Less Bread, More Circuses for America
Henry Srebrnik, [Charlottetown, PEI] Guardian
As Americans observed the 233rd birthday of the United States, the country seems to have become a three-ring circus. And I’m not even referring to the grotesqueries surrounding Michael Jackson’s death.
Since January, three state governors have provided grist for the mill of the tabloids and gossip-mongers.
Elvis look-alike Rod Blagojevich was impeached and removed as governor of Illinois last January after being charged with corruption. In Illinois, as in most other states, the governor appoints a replacement to serve out the term when a United States Senate seat becomes vacant, and Blagojevich was accused of trying to “sell” the one formerly occupied by newly-elected president Barack Obama.
This practice – seeking money in return for political favours -- is known in Illinois as “pay to play.” Blagojevich allegedly wanted promises of campaign funds in cash; a Cabinet post or ambassadorship for himself; and to have his wife placed on paid corporate boards where she might garner as much as $150,000 a year.
A federal grand jury in Illinois returned an indictment against Blagojevich on April 2. He still awaits trial.
In June, South Carolina governor Mark Sanford mysteriously disappeared for almost a week, leaving no way for anyone – including his wife and four sons -- to reach him.
At first, his staff maintained that he was hiking on the Appalachian Trail. However, a determined reporter from a South Carolina newspaper finally tracked him down – at the Atlanta airport, where he had landed on his way back from Argentina.
It turns out that he had been visiting a lover in Buenos Aires during the Father’s Day weekend. Caught in his lie, Sanford revealed that he had been having an extramarital affair with an Argentinian woman, María Belén Chapur.

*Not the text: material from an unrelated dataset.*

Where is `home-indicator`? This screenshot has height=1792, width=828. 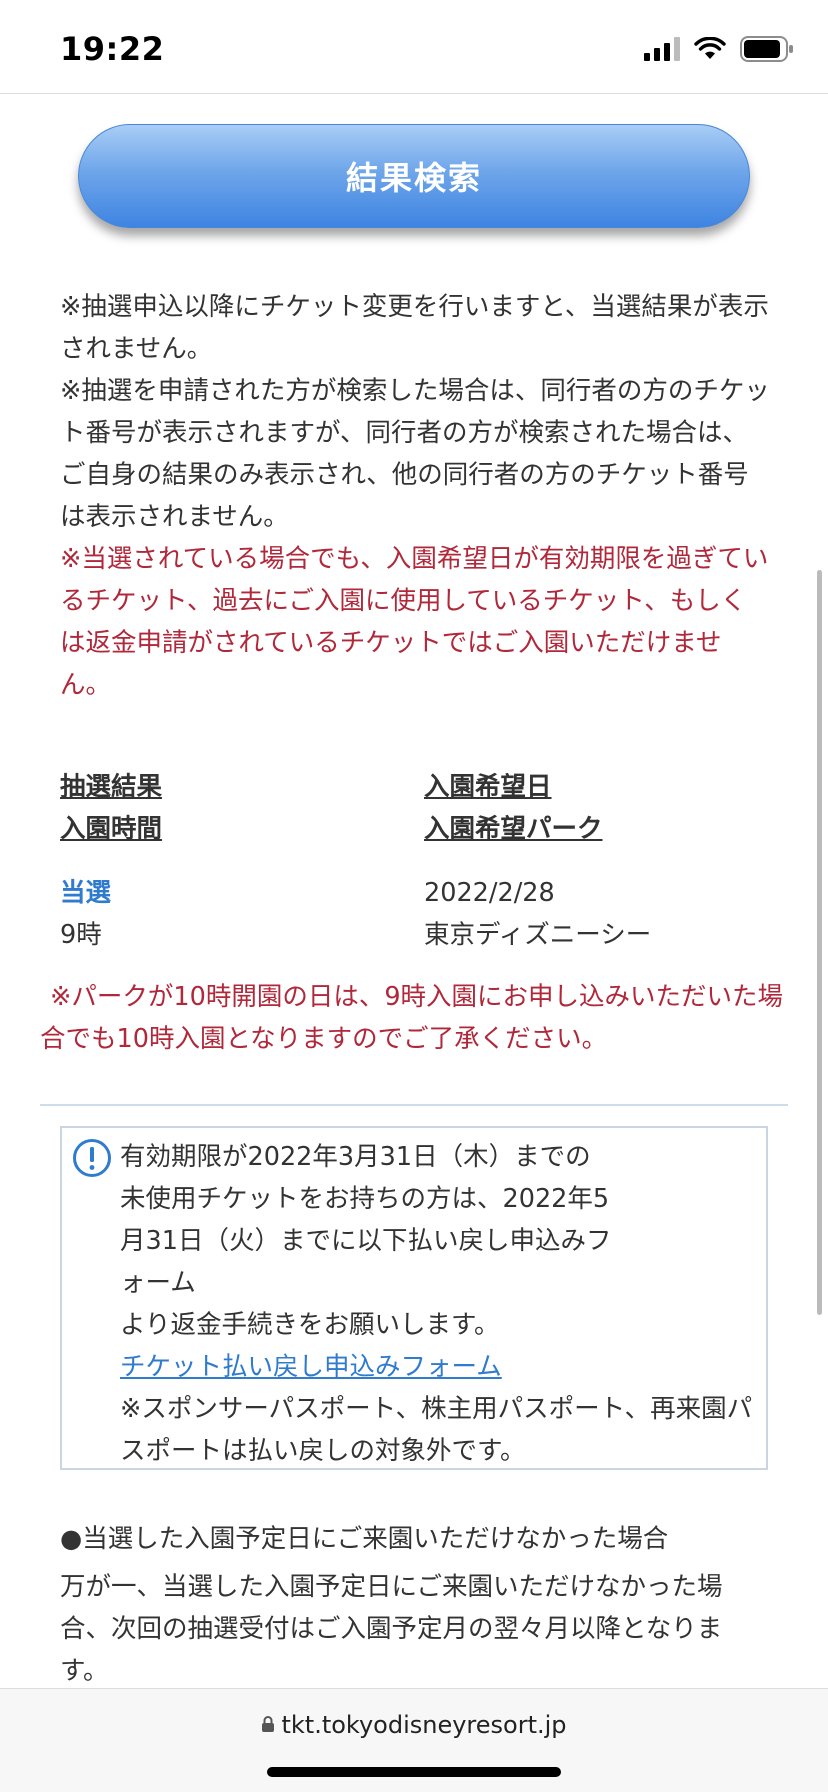 home-indicator is located at coordinates (414, 1772).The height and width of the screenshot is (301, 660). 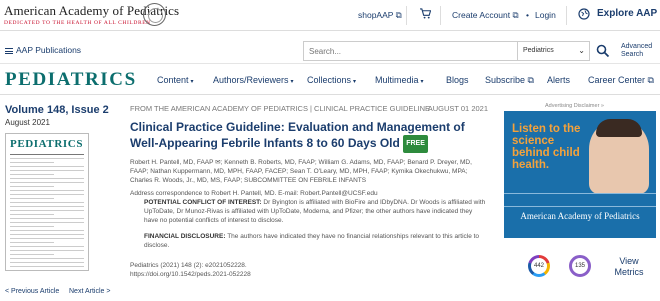 I want to click on explore-aap-link: Explore AAP, so click(x=627, y=14).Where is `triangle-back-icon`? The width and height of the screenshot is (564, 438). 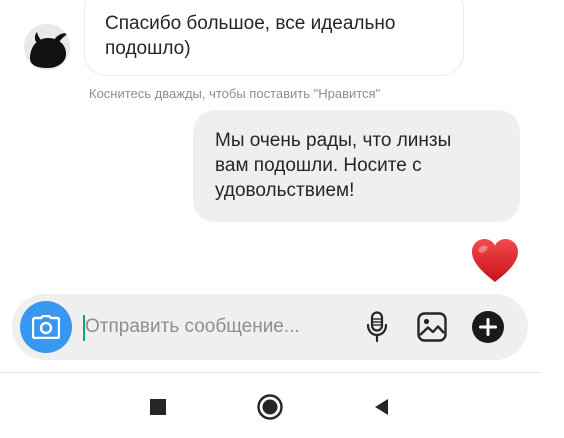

The rambling news conference in which Sanford admitted to the long-distance involvement with the woman he described as his “soul mate” was nothing if not bizarre. In response to calls for his resignation, Sanford compared himself to the biblical King David, who also committed adultery. He has refused to leave office.
Now comes the even stranger saga of Sarah Palin, who just last year ran as the Republican vice-presidential candidate. On the eve of the Independence Day holiday weekend, she announced, to the surprise of nearly everyone in the state, that she will be resigning as governor of Alaska, just two years into her first term.
Speaking from the backyard of her Wasilla home, Palin asserted that she was acting in the best interests of her family, of Alaska, and of the entire United States.
This, from a politician whose overweening ambition knows no bounds: Sarah Palin probably couldn’t pass a high school history, geography, political science, or economics test, yet assumed she could become president of the United States.
Some analysts speculate that she -- or more likely, her husband Todd, who has been her adviser and éminence grise -- has been caught doing something illicit.
There are allegations of an embezzlement scandal related to the building of the Wasilla Sports Complex constructed during her tenure as mayor of the town. Was the cost of the sports complex inflated to provide free building materials and labor for the Palin home being built nearby?
Her lawyer has denied what he called “false and defamatory allegations” that her resignation stemmed from a criminal investigation.
Both Palin and Sanford are prominent in the evangelical “family values” wing of the Republican Party. Both were touted as potential Republican candidates for president in 2012. They can forget about that now.
Given the current economic recession, there’s less bread for Americans, but at least they do have circuses.